If the produced gas contains water vapour it may have to be dried by passing through a glycol-contacting tower, or by injection of glycol in the flow preventing hydrate formation (gas dehydration); to extract the heavy hydrocarbons the gas may be dried by dropping the pressure and temperature through a Joule-Thompson expansion valve. Contaminants removal is normally performed on-shore because of the equipment required. If the gas is dehydrated is enough to avoid corrosion. However, it may be necessary to perform some extraction to meet the pipeline specifications. Amine, an organic compound, can be used to absorb CO2 and H2S in contact towers.
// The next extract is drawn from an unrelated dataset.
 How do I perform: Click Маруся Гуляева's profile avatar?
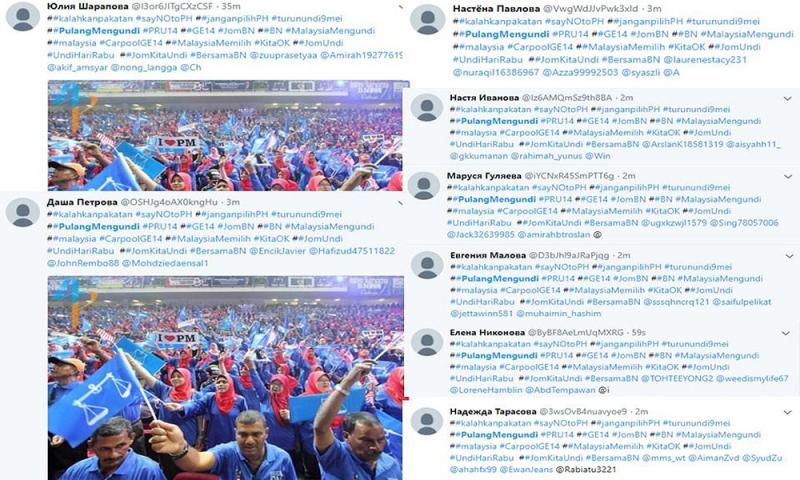coord(423,185)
After all this processes, the gas may have to be pressurized before the evacuation, used for gas lift or re-injected as a gas drive.

For the re-injection, compression equipment is normally required to inject lean gas (mostly constituted by methane) into the reservoir to slow down the reduction of pressure. This process has great relevance for gas condensate reservoirs, because the reduction of pressure can spoil the extraction of the heavier components of the gas in the reservoir. Crossing the dew point curve under reduction of pressure at isothermal conditions, the gas starts to condense and liquid will be trapped inside the reservoir making impossible his recovery. In the figure 4, is an example when the gas compression is normally installed. The compression equipment represents high investment and large space in the surface facilities, and so, the installation can be delayed until becomes necessary reducing the initial investment and capital exposure.

Figure 4: Example of gas compression in a gas field.